Il semestre lussemburghese dovrà, inoltre, affrontare la preparazione della conferenza sul cambiamento climatico di Parigi (COP21), dove i negoziati internazionali dovrebbero portare all’adozione di un nuovo ambizioso e vincolante trattato di partecipazione globale, per mantenere il riscaldamento globale al di sotto di due gradi. Un obiettivo da raggiungere anche attraverso il vertice speciale sullo sviluppo sostenibile che si terrà mese di settembre a New York. E sempre in termini di negoziati multilaterali, tra gli obiettivi principali c’è anche la conclusione dell’accordo multilaterale sui beni ambientali (Environmental Goods Agreement) nel quadro dell’Organizzazione Mondiale del Commercio. Si tratta sostanzialmente di liberalizzare gli scambi di prodotti verdi nella composizione di pannelli solari, turbine eoliche o prodotti dedicati al trattamento di acqua e aria, nella gestione dei rifiuti, e nella lotta contro l’inquinamento acustico.

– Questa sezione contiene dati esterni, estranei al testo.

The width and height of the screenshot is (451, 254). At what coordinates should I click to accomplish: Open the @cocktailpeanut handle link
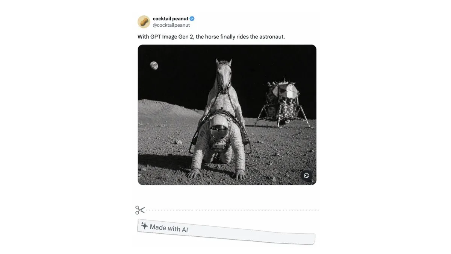[171, 25]
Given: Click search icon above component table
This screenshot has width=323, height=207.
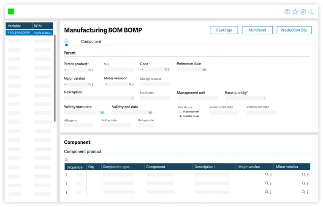Looking at the screenshot, I should (x=66, y=160).
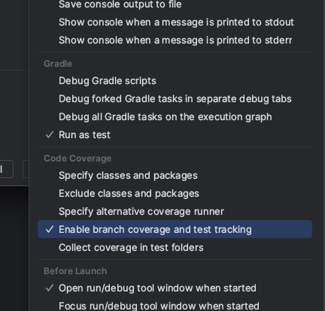The height and width of the screenshot is (311, 325).
Task: Click the partially hidden button behind menu
Action: point(5,169)
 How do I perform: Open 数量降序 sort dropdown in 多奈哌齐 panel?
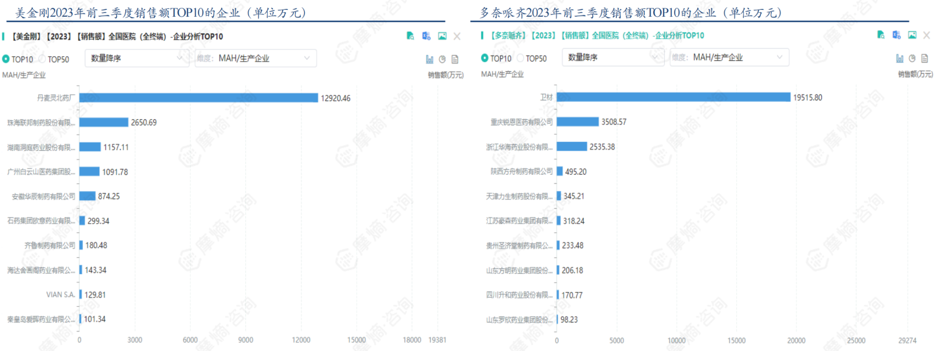point(612,58)
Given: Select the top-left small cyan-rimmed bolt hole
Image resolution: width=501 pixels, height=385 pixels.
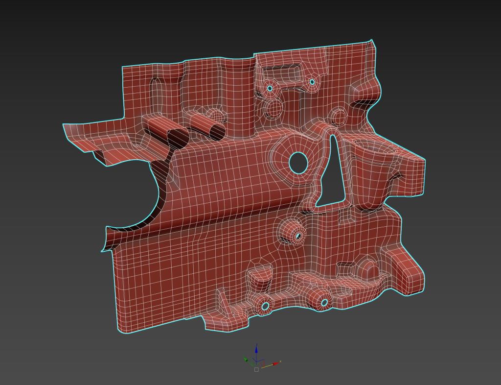Looking at the screenshot, I should coord(270,89).
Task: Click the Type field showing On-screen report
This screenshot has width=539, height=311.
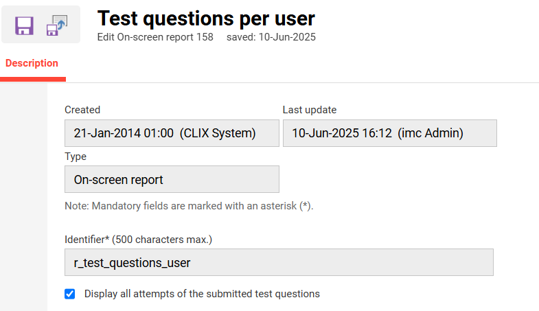Action: click(x=172, y=179)
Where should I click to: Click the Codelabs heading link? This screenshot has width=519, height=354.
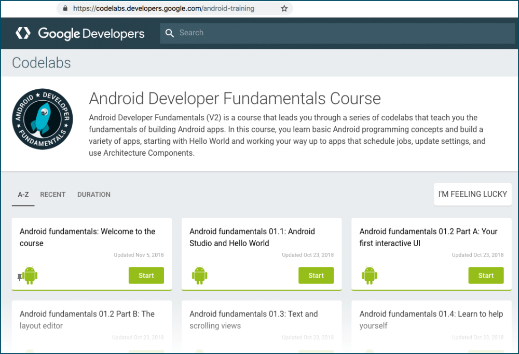(x=41, y=62)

Un lungo capitolo del programma della nuova Presidenza è, infine, dedicato sia al Mercato Unico dell’Energia – che il Lussemburgo spera di spingere verso un sistema a basse emissioni di CO2 anche attraverso la riforma dell’Emission Trading Scheme (ETS) - sia alla promozione di un generico “sviluppo sostenibile”. Nella parte dedicata a quest’ultimo argomento, si leggono accenni alla conservazione della biodiversità, agli incentivi alla raccolta differenziata, all’agricoltura, alla pesca e alla produzione biologica. Vedremo cosa sarà realizzato nei prossimi sei mesi.